You are likely to feel uncomfortable but this will begin to lessen over the next few days. You will be encouraged to sit up and get out of bed the day after your operation or as soon as you are able. The physiotherapist may visit you to explain simple breathing exercises to help with coughing and other exercises to help get your muscles back into shape if required. A small amount of discharge or bleeding from the vagina is perfectly normal, if any heavy bleeding occurs, tell the nurse.

After a day or so you should feel like eating and drinking again and the drip in your arm and the catheter into your bladder will be quickly and easily removed. Depending on which type of hysterectomy you have had, you will be in hospital for a total of between 2 and 5 days and rarely more than 7 days.

Aftercare at home
You should get plenty of rest for the first two weeks after your operation but make sure you try to have a walk each day, never overdoing it and gradually increasing the distance. If you are given painkillers to take home, it is important for your recovery that you take them regularly as prescribed. Avoid strenuous exercise for 3 months. Have a bath or shower daily, if you have an abdominal wound ensure it is dried thoroughly and inspected for signs of infection such as: redness, discharge or an increase in pain around the area.

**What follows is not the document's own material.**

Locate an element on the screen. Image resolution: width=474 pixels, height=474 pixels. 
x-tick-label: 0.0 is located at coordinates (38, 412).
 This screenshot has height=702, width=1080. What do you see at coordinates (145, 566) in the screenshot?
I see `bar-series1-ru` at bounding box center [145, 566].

You may have bleeding/spotting from the vagina for up to two weeks following surgery. Be aware of any offensive discharge or heavy bleeding as this may indicate an infection and your GP should be consulted. After three or four weeks you can drive again although it is a good idea to have someone in the car with you. You must be confident that you will be able to do an emergency stop before you start driving, and that your insurance company will cover you after this time.

Be very careful with housework – do not lift anything heavy for 3 months. Try to do things sitting down and avoid standing for long periods. Every woman is different in how long it takes her to get better after this operation. In general you should be fine to go back to work any time after 6-12 weeks. Your doctor will advise you when you are fit enough to do so. If at any time either before or after the operation there is something which you do not understand or questions you want to ask then do not hesitate to talk to the doctor or the nurse.

Sex after a hysterectomy
Sexual intercourse may resume when you feel that you are ready. You may bleed from the stitch lines at the top of the vagina if resumed too quickly. Take your time and do what feels comfortable for you. If you had previously experienced pain because of the condition you had, then your sex life after the operation may be enhanced. If vaginal dryness is a problem try a lubricant such as KY Jelly. It is not clear what impact hysterectomy has on sexual function. For many women who had long/heavy periods or pelvic pain it is greatly improved. Sometimes women need reassurance of their femininity and sexuality after having a hysterectomy.

HRT [Hormone Replacement Therapy]
If you have had your ovaries removed, you will have an artificial menopause, which may result in hot flushes, night sweats, vaginal dryness and skin irritation. These symptoms can be controlled with HRT. Make an appointment to discuss HRT with your GP.

Further information:
People are unique and the alternative, risks and benefits will of course vary from person to person. We hope this leaflet will support the information you have already received from your doctor in enabling you to make an informed decision about your care.